Moríamos de ganas por ver El Gran Gatsby y hemos tenido la suerte de ser de los primeros, inmediatamente después de su estreno en Cannes. Avisados estábamos del despliegue creado por Prada y Tiffany para el estilismo de sus protagonistas y, aún así, nos hemos quedado fascinados con los vestidos, brazaletes, anillos, collares y tiaras de Carey Mulligan. Un espectáculo. Como las fiestas en la mansión de Jay Gatsby (Leonardo Di Caprio): exceso y desenfreno en plan noche loca en Ibiza, pero con mármol y diamantes.

Nos ha encantado ver la reconstrucción de ese Nueva York previo al crack del 29 en el que parecía bastar con abrir el bolso para recoger el dinero que caía del cielo. “Ver la ciudad desde el puente de Queensborough es como hacerlo siempre por primera vez” dicen en algún momento ante el ya entonces espectacular skyline.

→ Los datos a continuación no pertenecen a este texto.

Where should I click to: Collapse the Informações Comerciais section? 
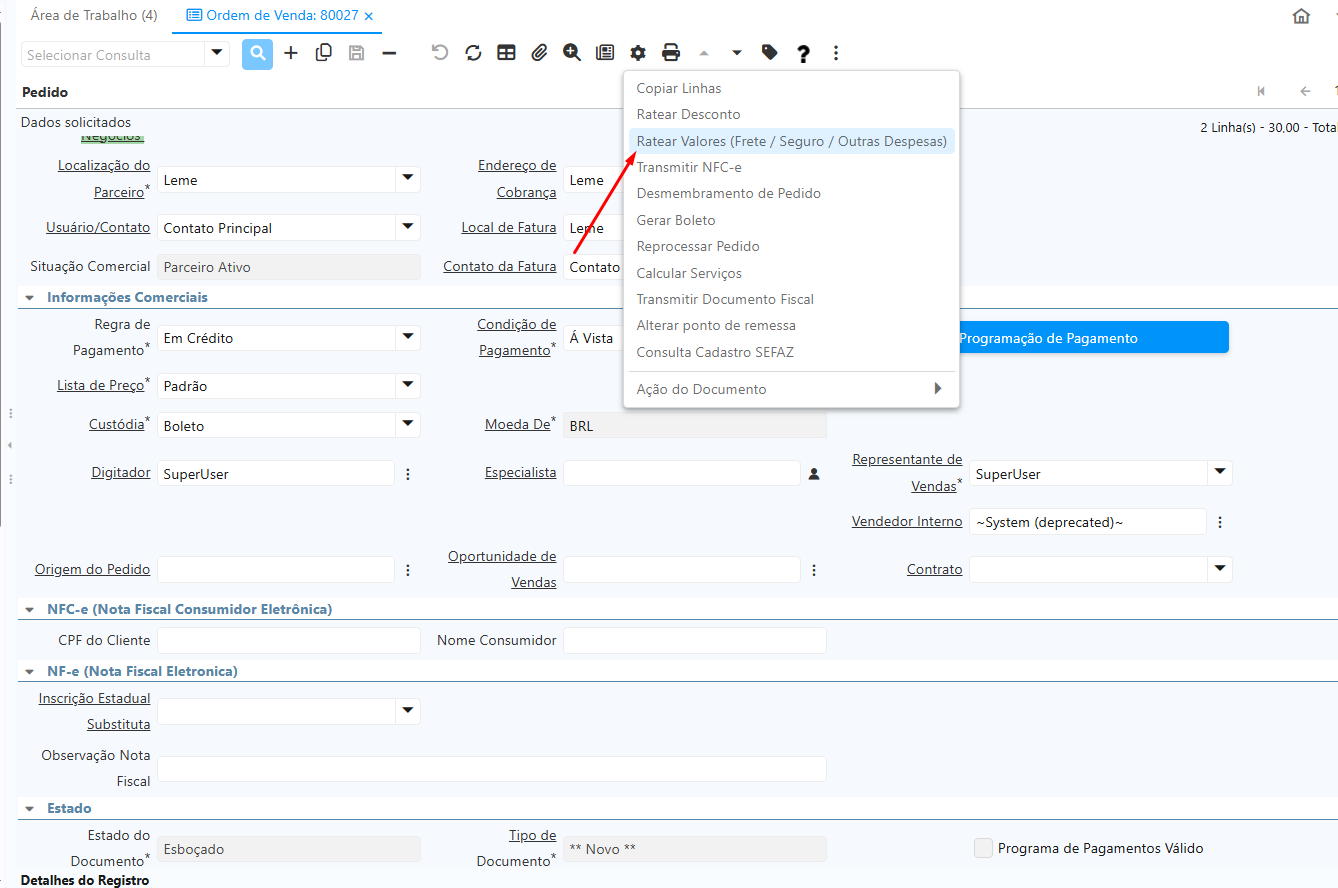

Eso sí, echamos de menos muchas coas de la novela de Scott Fitzgerald y algunas de la adaptación anterior de Jack Clayton. ¿Qué fue de esa bruma que envolvía la bahía, de la decadencia de unos personajes que por fuera parecían una cosa pero rumiaban otra, de esos silencios que te obligaban a mirar a los ojos a Mia Farrow y Robert Redford para descubrir qué les pasaba por dentro? En la película firmada por Baz Luhrman la espectacularidad de las imágenes, los excesos de la música y la omnipresente voz en off de Nick Carraway (Tobey Maguir) que todo te lo cuenta borra casi todo lo demás. Nos divierte, pero no nos emociona ni nos conmueve a excepción, tal vez, del instante en el que Daisy Buchanan dice: “Ojalá mi hija sea tonta. Es lo mejor que puede ser una niña, guapa y tonta”.